The records -

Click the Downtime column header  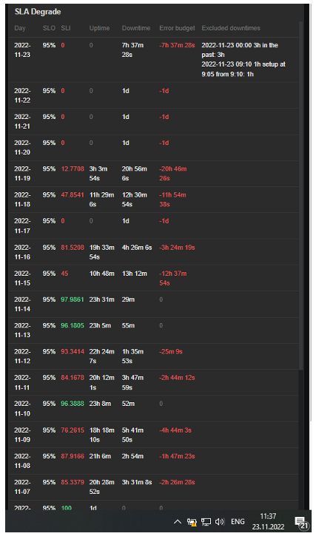coord(136,28)
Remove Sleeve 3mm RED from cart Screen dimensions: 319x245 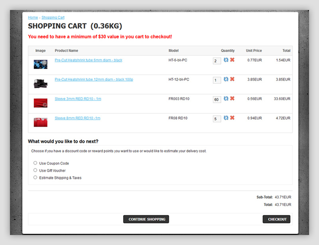[232, 99]
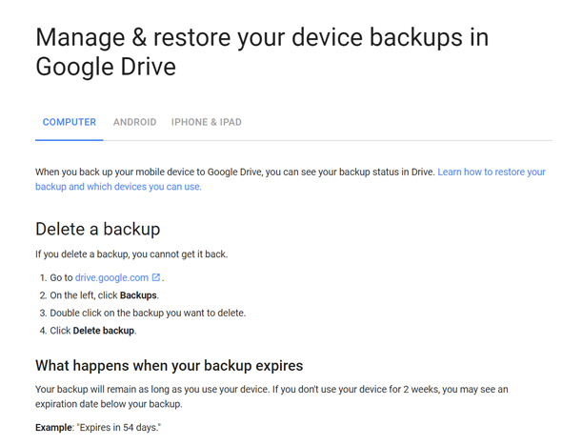Click the 'Double click on the backup' step text
Viewport: 562px width, 446px height.
(148, 313)
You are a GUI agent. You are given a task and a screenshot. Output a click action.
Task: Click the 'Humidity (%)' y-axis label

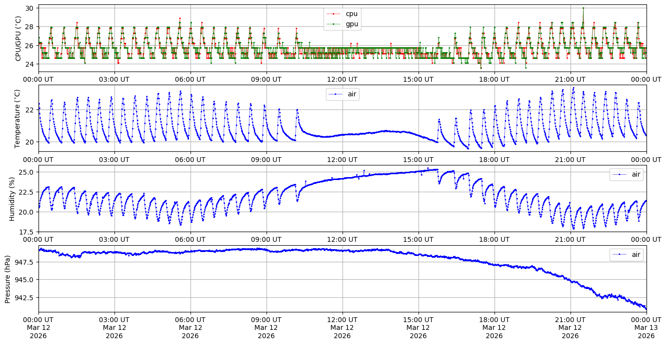[x=12, y=199]
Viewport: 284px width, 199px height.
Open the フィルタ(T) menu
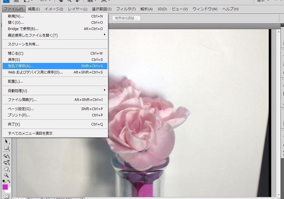[126, 9]
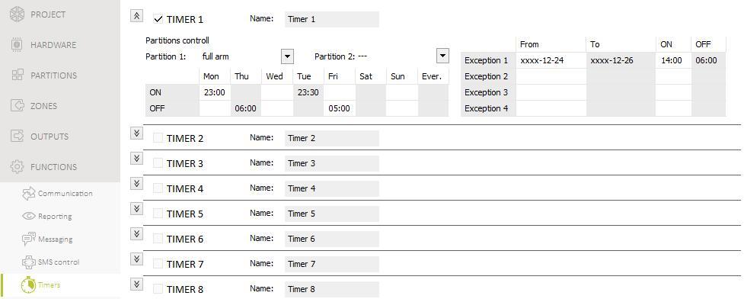This screenshot has width=744, height=299.
Task: Open the Reporting eye icon
Action: [29, 217]
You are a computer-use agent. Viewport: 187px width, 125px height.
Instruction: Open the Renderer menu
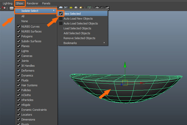33,3
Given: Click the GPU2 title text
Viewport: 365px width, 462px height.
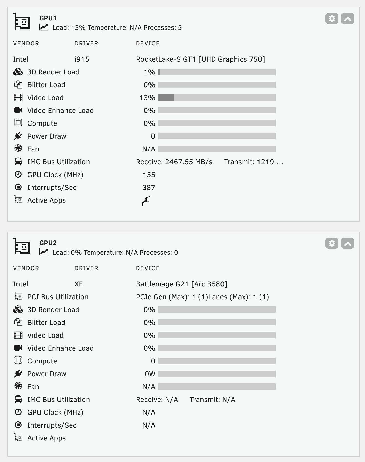Looking at the screenshot, I should click(x=48, y=243).
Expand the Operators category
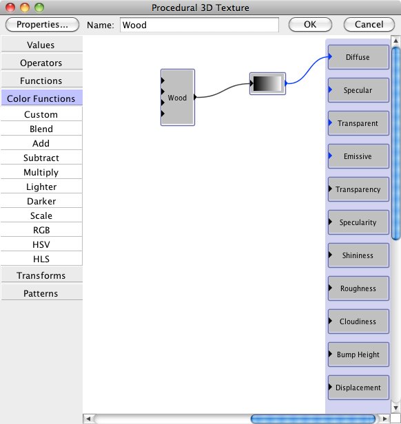Image resolution: width=401 pixels, height=424 pixels. [x=41, y=63]
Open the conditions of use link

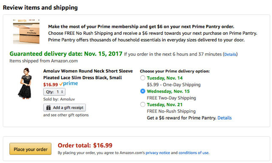pos(194,153)
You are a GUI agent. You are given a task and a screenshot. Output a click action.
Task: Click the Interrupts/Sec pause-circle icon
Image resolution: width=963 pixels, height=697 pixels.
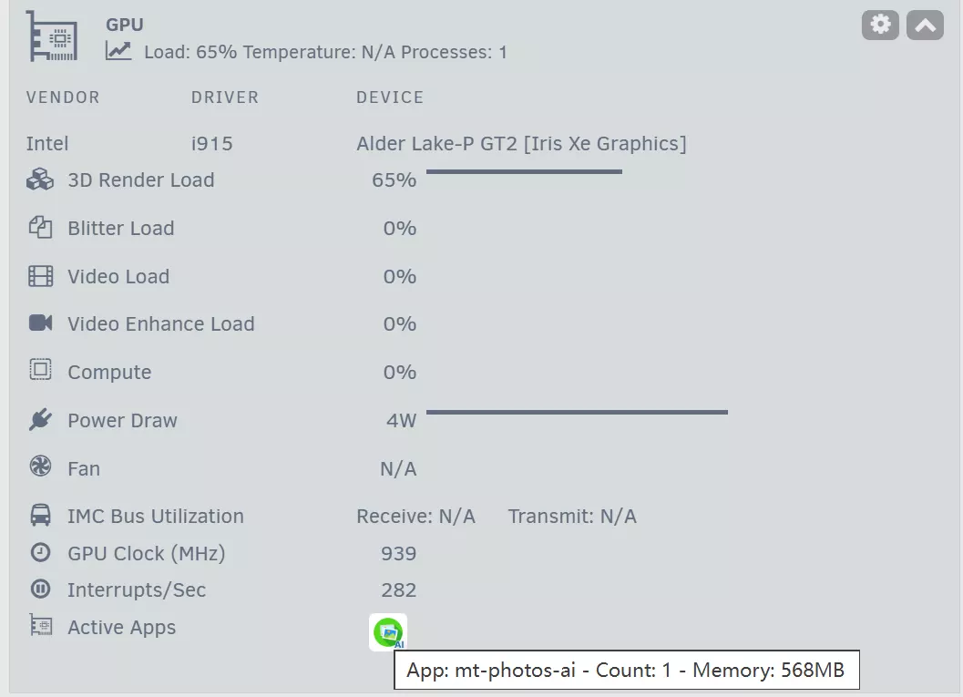point(40,589)
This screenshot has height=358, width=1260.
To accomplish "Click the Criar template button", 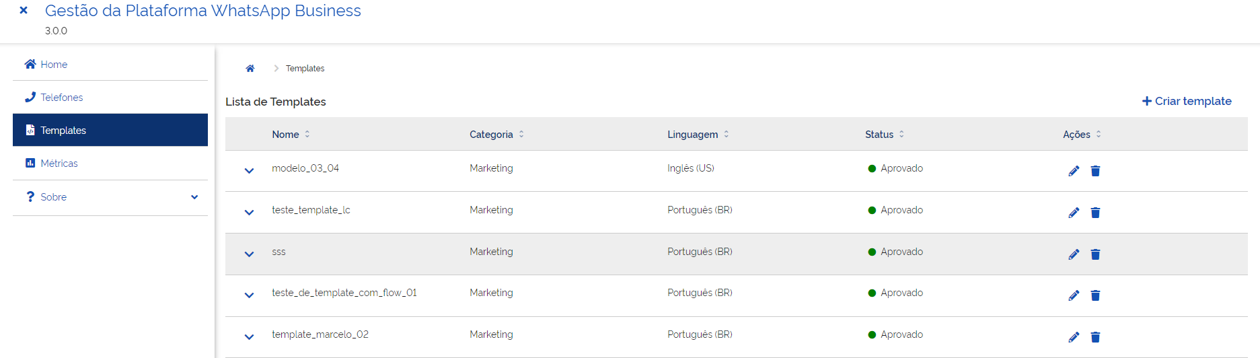I will (1187, 101).
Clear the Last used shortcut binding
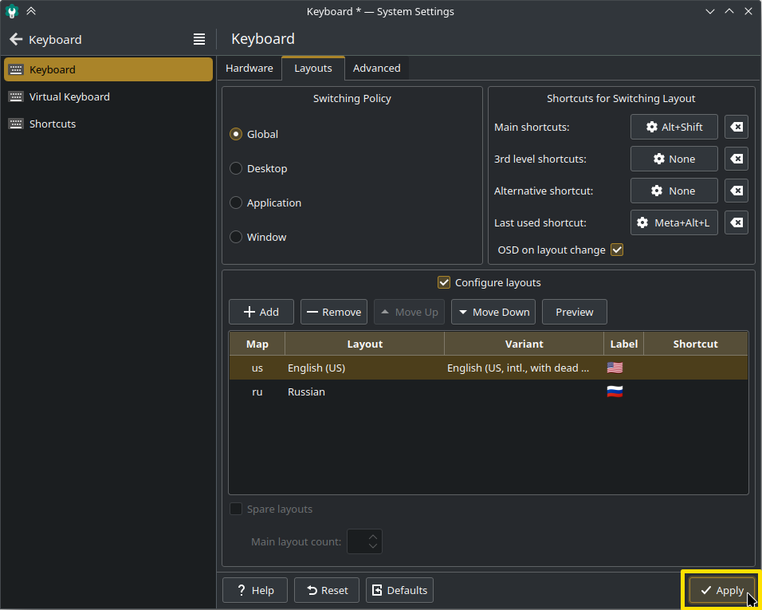 pyautogui.click(x=736, y=223)
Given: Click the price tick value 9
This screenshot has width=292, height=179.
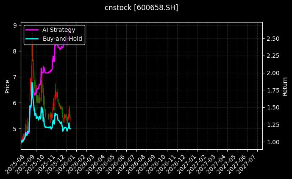Looking at the screenshot, I should [15, 25].
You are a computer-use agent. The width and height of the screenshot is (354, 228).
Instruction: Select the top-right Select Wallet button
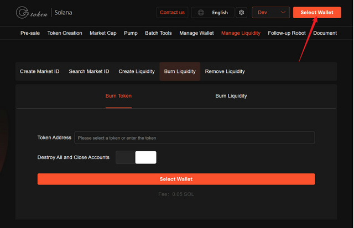pos(317,12)
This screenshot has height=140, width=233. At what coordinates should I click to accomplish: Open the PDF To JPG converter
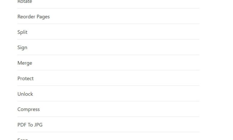coord(30,125)
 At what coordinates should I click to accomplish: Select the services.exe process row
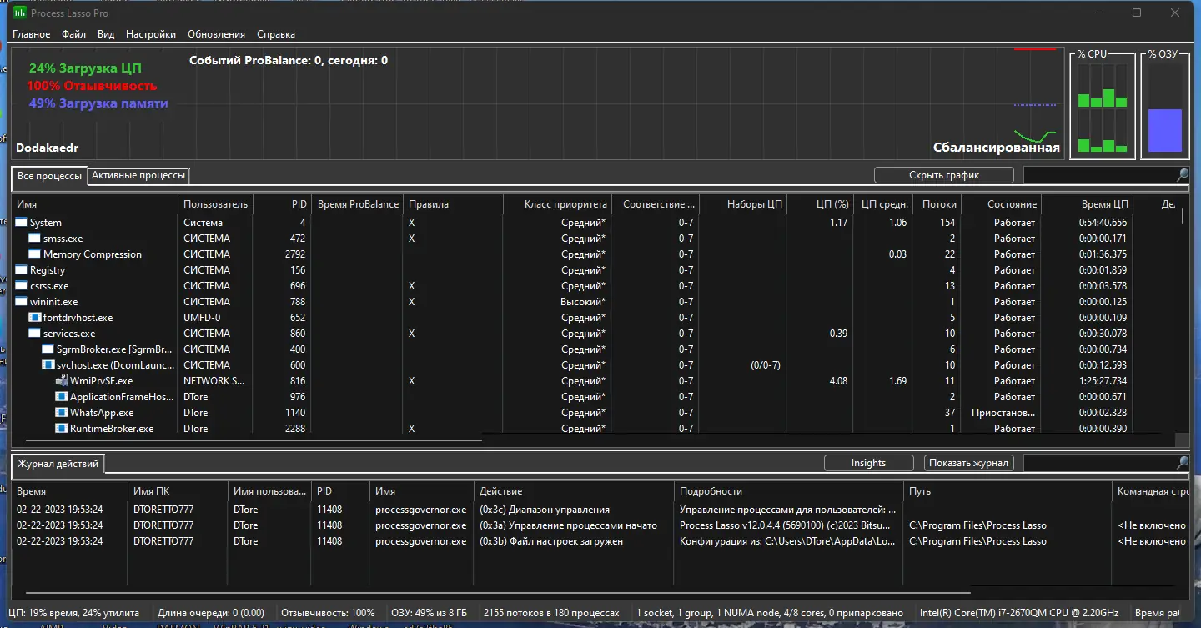click(69, 334)
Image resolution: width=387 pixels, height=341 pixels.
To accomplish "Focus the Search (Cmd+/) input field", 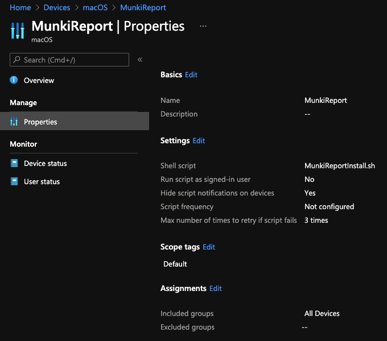I will [x=74, y=60].
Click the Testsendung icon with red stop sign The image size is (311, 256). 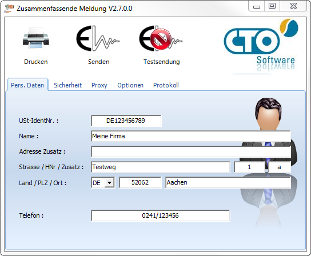coord(161,38)
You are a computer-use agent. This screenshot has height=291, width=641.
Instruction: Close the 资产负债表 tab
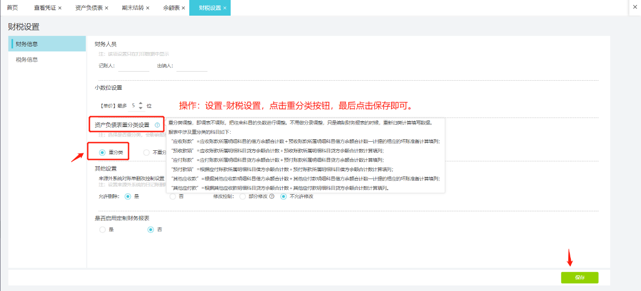tap(106, 8)
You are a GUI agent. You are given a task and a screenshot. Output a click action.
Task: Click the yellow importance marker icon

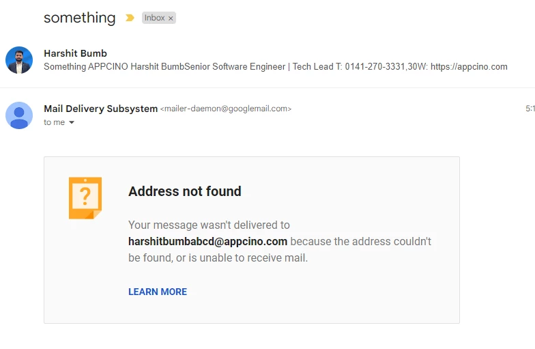[130, 18]
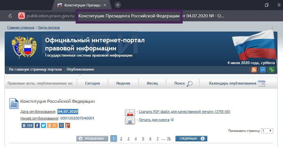
Task: Click the 'Следующая' page button
Action: point(191,139)
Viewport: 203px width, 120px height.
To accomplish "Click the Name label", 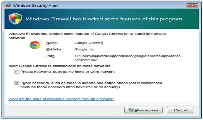I will coord(52,43).
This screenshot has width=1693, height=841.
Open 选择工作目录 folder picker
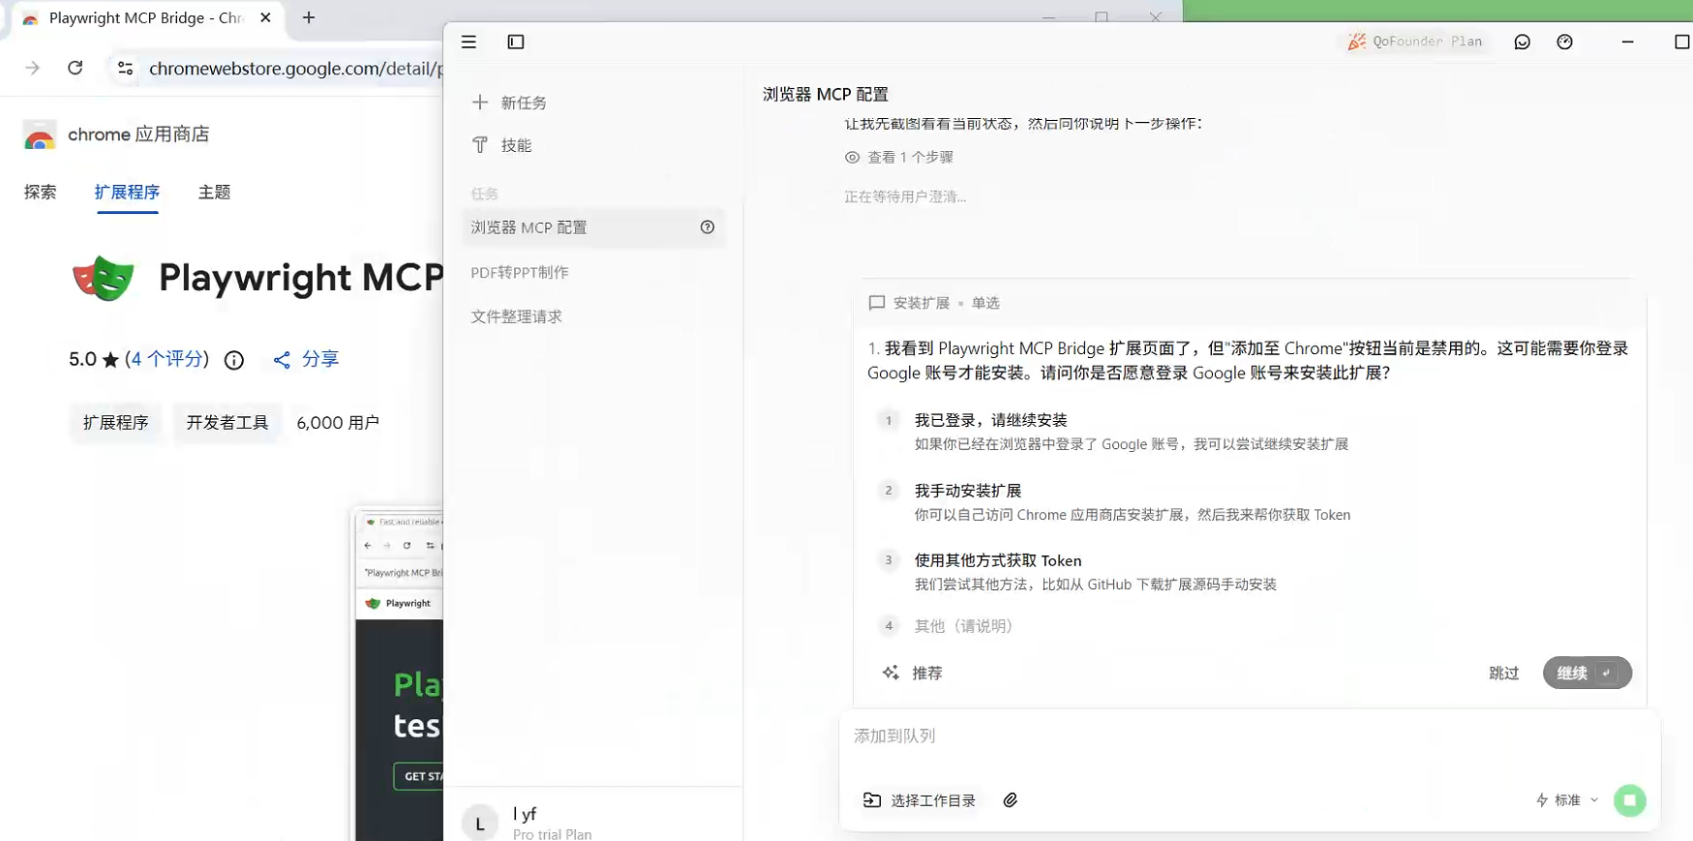pyautogui.click(x=920, y=800)

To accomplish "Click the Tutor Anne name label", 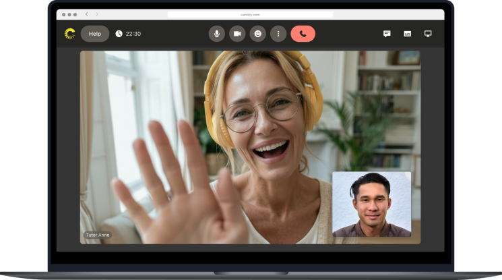I will (98, 235).
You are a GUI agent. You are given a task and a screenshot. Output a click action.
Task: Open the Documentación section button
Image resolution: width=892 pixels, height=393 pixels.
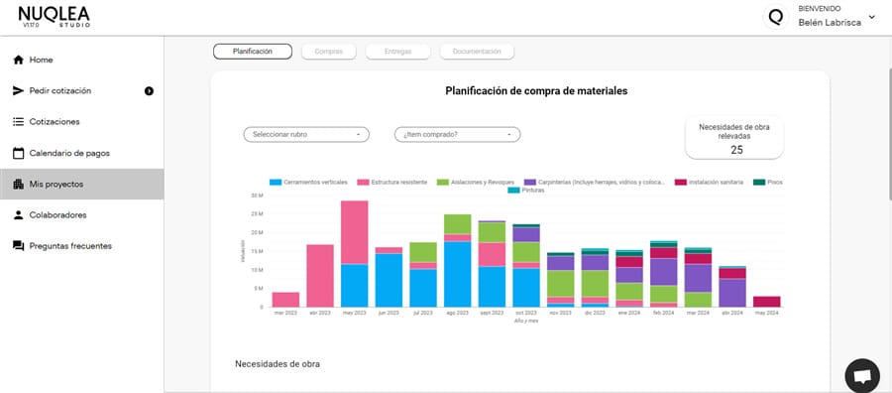point(477,52)
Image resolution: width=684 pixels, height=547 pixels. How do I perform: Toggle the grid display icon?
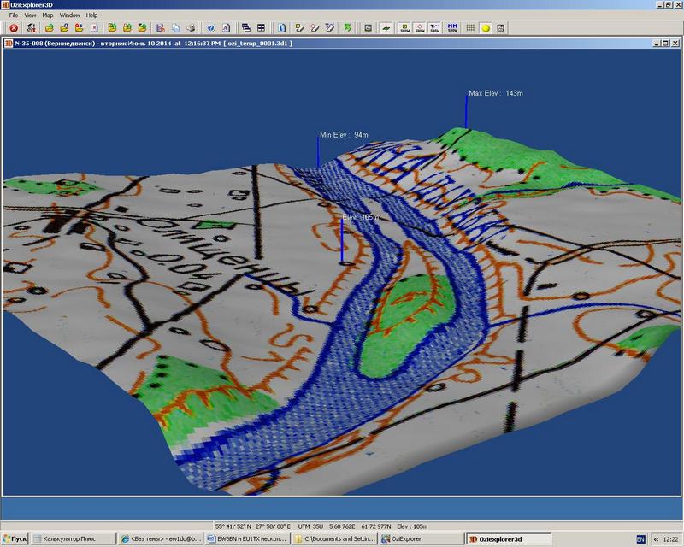click(471, 28)
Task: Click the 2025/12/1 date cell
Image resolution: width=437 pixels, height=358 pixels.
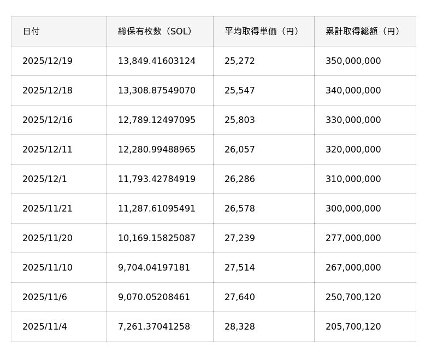Action: [x=45, y=179]
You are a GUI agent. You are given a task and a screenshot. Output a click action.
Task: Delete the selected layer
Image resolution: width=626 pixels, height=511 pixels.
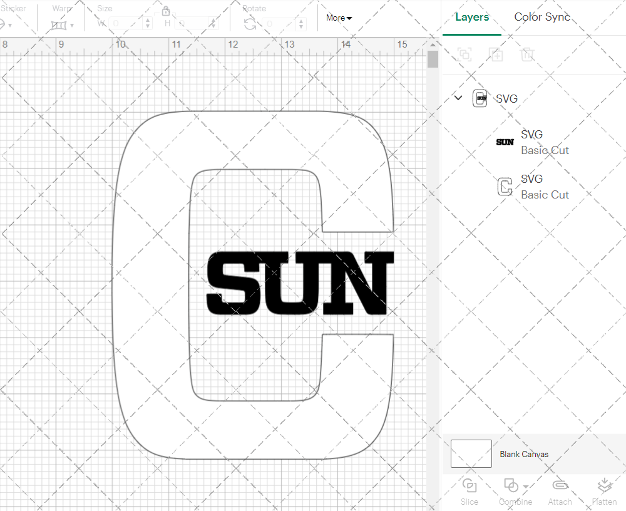point(528,54)
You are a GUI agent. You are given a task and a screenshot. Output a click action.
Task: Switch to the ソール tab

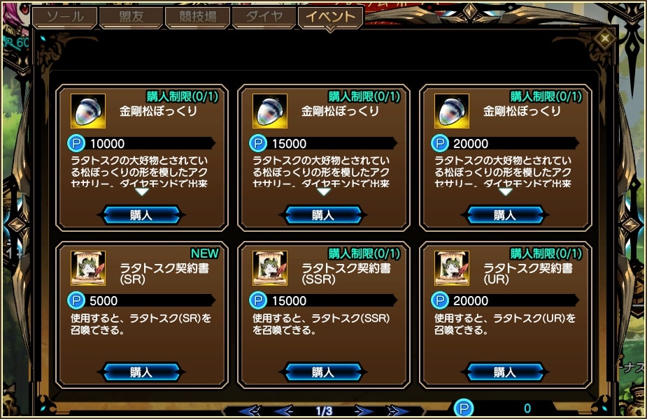click(65, 17)
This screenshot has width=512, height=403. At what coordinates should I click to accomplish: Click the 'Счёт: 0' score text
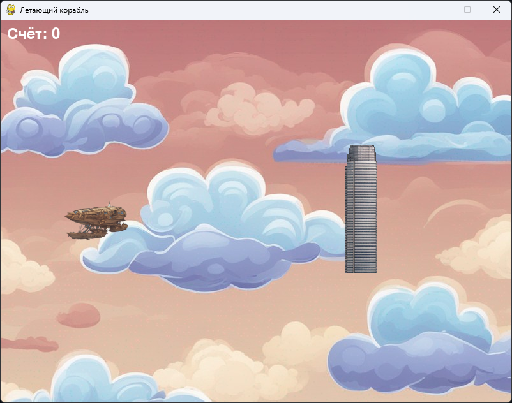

Requirement -
Please go line by line through the records above, copying each one that holds the string "computer".

Your response -
You are a computer-use agent. Viewport: 187px width, 125px height.
You are a computer-use agent. The width and height of the screenshot is (354, 228).
You are a computer-use agent. This screenshot has height=291, width=641.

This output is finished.